# TEXT BLOCK
=== Begin Enclosure ===
Avoid overhead irrigation to susceptible plants or water in the early morning hours.
Maintain proper plant spacing, prune canopy and position plants in landscape sites that promote drying of the foliage.
Powdery mildew has similar symptoms on all plant species affected and result in a grayish-white powdery coating. This coating is the fungus growing on the leaf surface. While powdery mildew occurs on many plant species in the landscape, most of the powdery mildew fungi have a very narrow host range and attack only closely related plant. Unlike other foliar pathogens, powdery mildew fungi are not favored by long periods of leaf wetness. This pathogen does need high humidity, however, which is one reason it is observed more in shaded areas of the landscape.
Management of Powdery Mildew Fungi:
Select resistant cultivars and species.
Position susceptible plants in sunny locations in the landscape.
Avoid excessive nitrogen fertilization.
Fungicide applications (many labeled for this disease).
CROWN AND ROOT ROTS
Virtually all landscape plants have problems with crown and root rot. Crown and root rots are favored by conditions that maintain high soil moisture. This most often is due to poor soil condition (e.g. high clay content when sites are excavated and prepared for the construction of new developments and facilities). Another factor which leads to crown and root rot is over watering or positioning plants in wet zones (e.g. drainage areas or water-pooling locations). Mechanical damage to the crown also predisposes plants to crown and root rot. Crown damage can occur as a result of freezing and thawing and insect injury. Crown and root rot often are caused by fungi that are in the soil and exist in most landscapes, waiting opportunistically for a stressed or damaged plant. In addition, crown and root rot can be introduced with some plant materials. Examples of introduced crown and root rots are hosta crown rot (S. rolfsii) and Phytophthora root rots of many ornamentals.
Management of Crown and Root Rots:
Avoid introduced disease problems by inspecting purchased plants.
Avoid over-watering plants.
Avoid locating plants near drainage areas.
Modify soil to achieve adequate drainage.
Mulch susceptible plants in cooler climates to avoid crown injury from freezing and thawing.
Maintain good control of root and crown feeding insects.
Fungicide drenches may be needed (most labeled for Phytophthora and Pythium diseases).
=== End Enclosure ===
# DATA SECTION
=== Begin Enclosure ===
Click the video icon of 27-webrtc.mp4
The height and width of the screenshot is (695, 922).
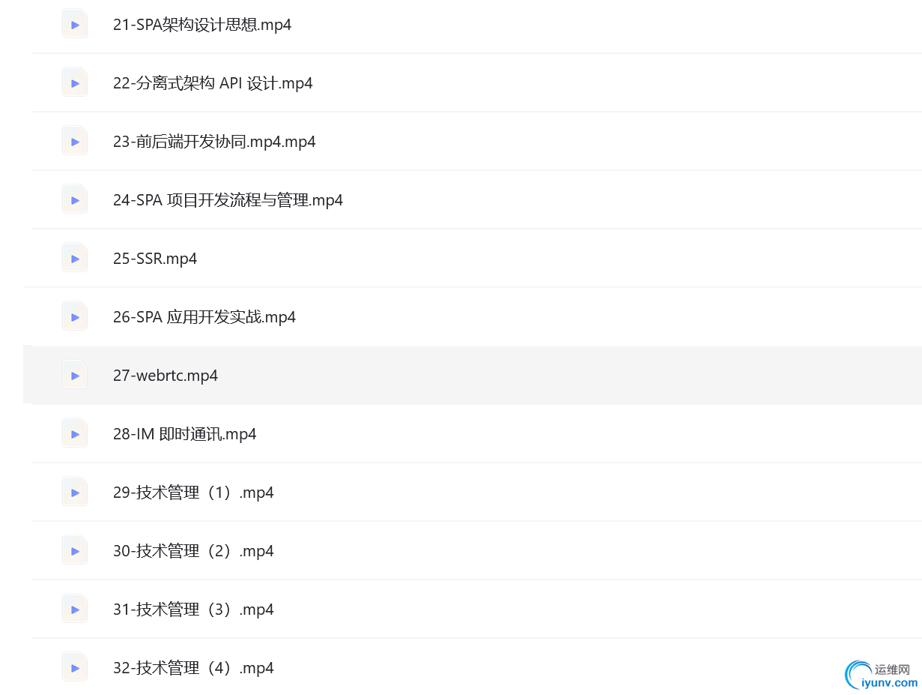click(x=75, y=376)
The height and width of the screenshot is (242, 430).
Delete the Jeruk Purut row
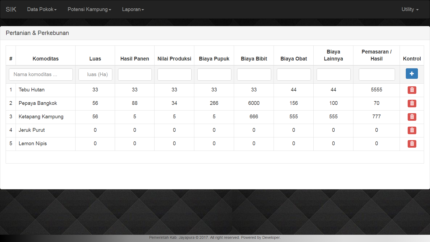pos(412,130)
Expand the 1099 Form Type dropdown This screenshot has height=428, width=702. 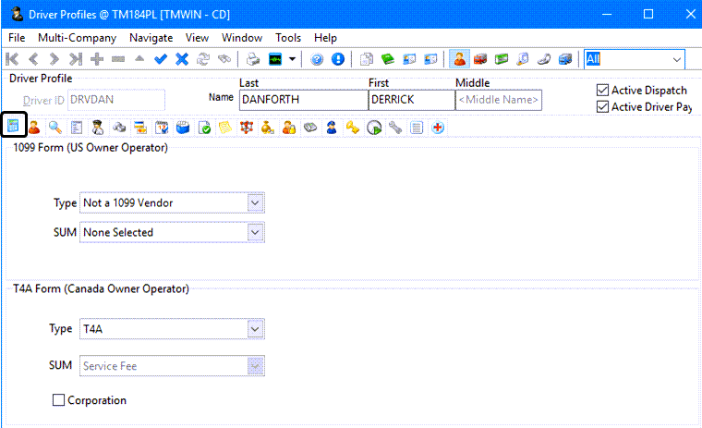(256, 202)
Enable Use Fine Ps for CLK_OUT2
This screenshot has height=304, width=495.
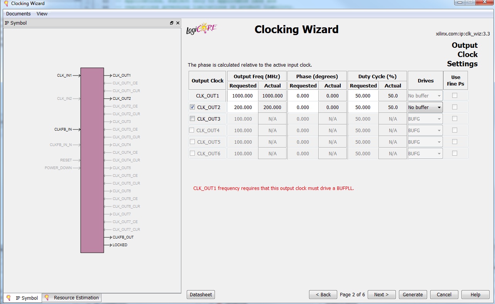point(455,107)
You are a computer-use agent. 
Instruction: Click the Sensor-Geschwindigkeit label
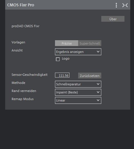tap(30, 75)
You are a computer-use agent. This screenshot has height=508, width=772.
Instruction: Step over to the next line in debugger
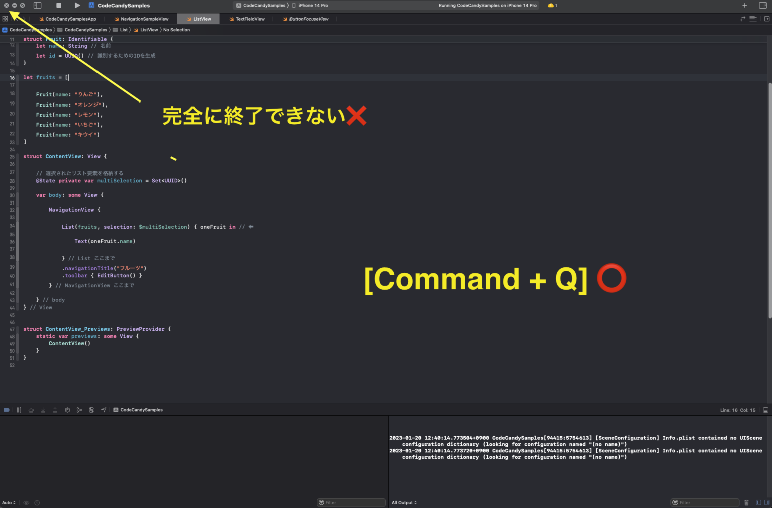31,410
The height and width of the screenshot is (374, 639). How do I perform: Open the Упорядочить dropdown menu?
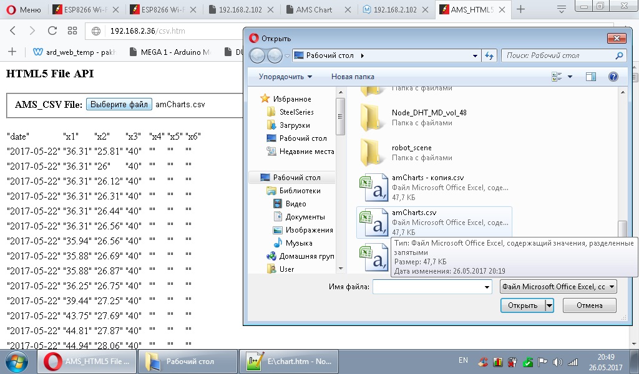(x=285, y=77)
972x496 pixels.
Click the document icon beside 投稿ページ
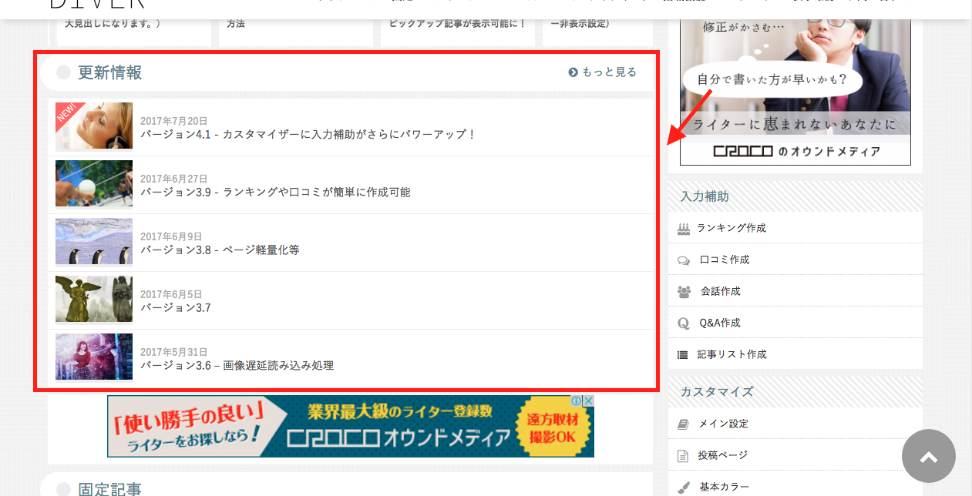[x=683, y=456]
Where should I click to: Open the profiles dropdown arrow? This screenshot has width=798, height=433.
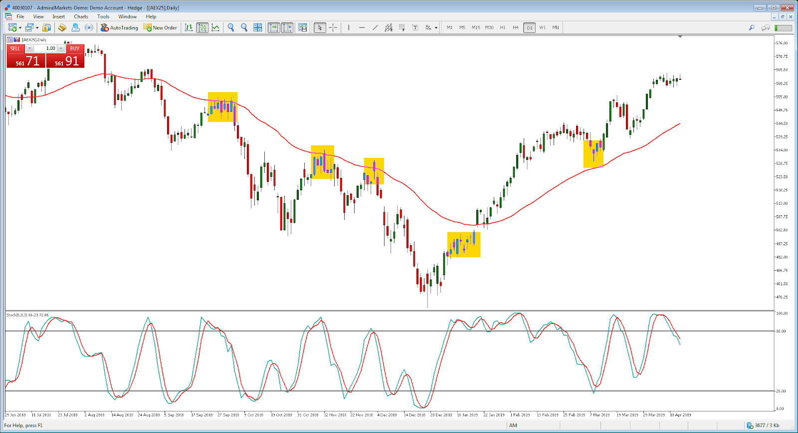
=== End Enclosure ===
# EXERCISE 1
In the text on landscape plant diseases, condense the paragraph beginning "Virtually all landscape plants" into a bulleted list that keeps its main facts.
# EXERCISE 2
Extend the text on landscape plant diseases, picking up after its last line on fungicide drenches for crown and root rots.

# OUTPUT 1
- Nearly all landscape plants have problems with crown and root rot.
- These rots are favored by conditions that keep soil moisture high. The most common cause is poor soil condition, such as high clay content at sites excavated and prepared for new construction.
- Over-watering also leads to them, as does placing plants in wet zones such as drainage areas or water-pooling locations.
- Mechanical damage to the crown predisposes plants to these rots. Freezing and thawing and insect injury can cause such damage.
- The rots are often caused by fungi that live in the soil of most landscapes and take advantage of stressed or damaged plants.
- They can also be introduced with plant materials. Examples are hosta crown rot (S. rolfsii) and Phytophthora root rots of many ornamentals.

# OUTPUT 2
VIRAL AND PHYTOPLASMA DISEASES
Many common landscape ornamentals are vegetatively propagated. Vegetative propagation allows for the maintenance of many of the common systemic infections by viruses and phytoplasmas. Viruses and phytoplasmas are very small and are not visible with the unaided eye. These pathogens move with plant sap and cannot be eliminated from plant materials once they are infected. Even the seeds from infected plants should be avoided because some viruses are highly seed-transmitted. Therefore, viral diseases should be aggressively managed by eliminating the source and spread of the virus when possible. Elimination of the source is achieved by planting virus-free plant material. Insect vectors spread many plant viruses. Therefore, controlling insect vector populations and rouging out infected plants reduces the spread of plant virues.
Aster yellows in coneflower is an example of a common phytoplasma disease in the landscape. As with most of these systemic infections, the terminal growth is altered in some way. For coneflowers infected with a phytoplasma, the flower becomes distorted and develops clusters of small leaves.
Management of Viral and Phytoplasma Diseases:
Select resistant cultivars and species not affected by common viral and phytoplasma problems.
Utilize plant material from reputable sources that are virus free.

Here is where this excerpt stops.